Susan Elizabeth Steiner was born in London on June 29, 1971 and grew up in the north of the city, where she studied at the Henrietta Barnett School for Girls. Her parents, John Steiner and the former Deborah Pickering, were both psychoanalysts. By writing novels that explored characters’ fears, dreams, motivations and hidden desires, Ms. Steiner effectively became a psychoanalyst herself, her husband said in a telephone interview.
Ms Steiner said she was an ‘obsessive journal writer’ as a teenager – ‘mostly melodrama about my heightened emotional states’ – and turned to journalism during her first year at University of York, when she started writing for a student publication. called Nouse, in what she described as an effort to “make it seem like I always wanted to do journalism.”

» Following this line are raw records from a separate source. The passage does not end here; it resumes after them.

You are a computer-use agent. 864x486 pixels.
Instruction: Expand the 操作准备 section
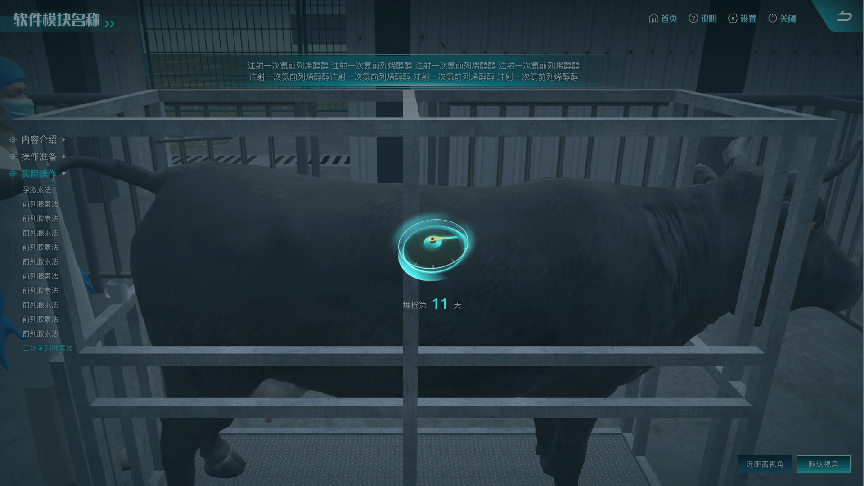point(38,156)
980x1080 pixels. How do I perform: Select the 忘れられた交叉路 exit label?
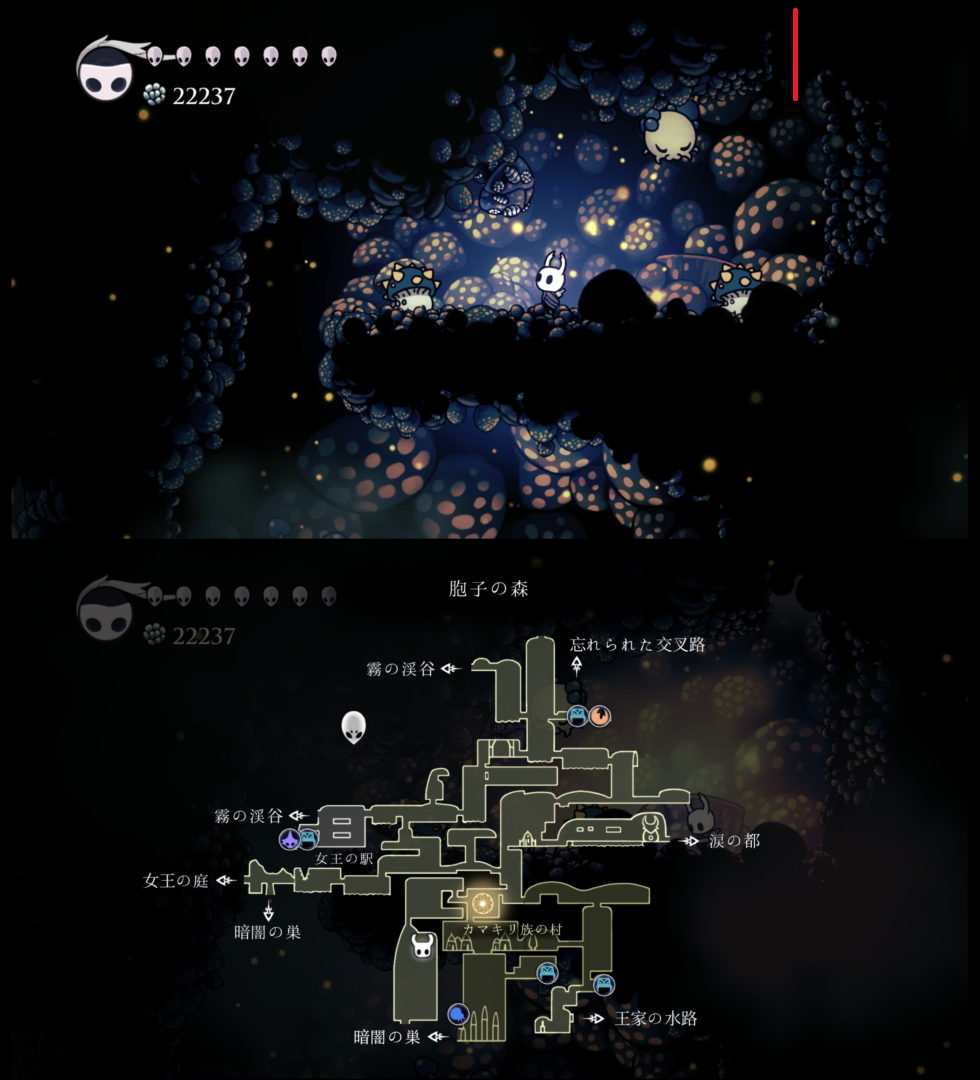pyautogui.click(x=637, y=645)
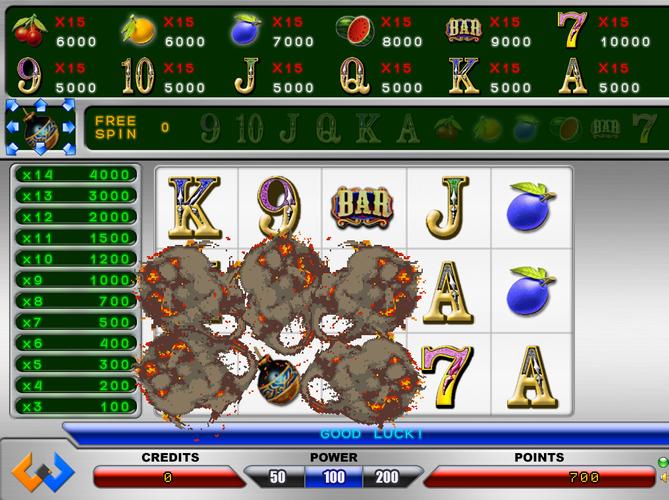Set power to 50

(277, 477)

After graduating with a BA in English in 1993, she wrote for newspapers such as the Daily Telegraph, Evening Standard, Times of London and Guardian, which she joined in 2001. She worked there as a writer and editor , focusing on lifestyle articles, while writing fiction on the side, and left the paper in 2012 to become a full-time writer.
By then she had stopped driving due to retinitis pigmentosa, the genetic condition that had blinded her. As his vision diminished, the writing seemed to get easier. “My loss of sight, which only began to limit me in the past five years, has accompanied an increase in my creative output as a novelist,” she wrote in a 2016 essay for The Independent. “The two seem linked, like the less I can see the world, the more I can focus on myself.”
Ms Steiner married Happold, a former Guardian journalist who now runs a video production agency, in 2006. In addition to her husband, survivors include two sons, George and Ben; his parents; a brother; and a sister.
Before beginning her cancer treatments, Ms Steiner began researching a potential novel based on the life of Bernard Spilsbury, a British pathologist and pioneer of modern forensics. This project was put on hold during her chemotherapy and radiotherapy treatments, when reading became a ‘lifeline’ as she turned to books about mortality, grief and cancer, while isolated at home. home amid the coronavirus pandemic.
“It behooves writers to make sense of the terror of illness,” she wrote in a 2020 essay for the Guardian, “because the people who suffer – the lonely, sick and bereaved – need the comfort that stories provide, to see their suffering reflected in the suffering of the characters. I’m not sure I want to read confinement novels: it’s already hard enough to live it. There are now 35,000 additional bereaved individuals or families. This seems to be a more pressing need: to talk about mourning.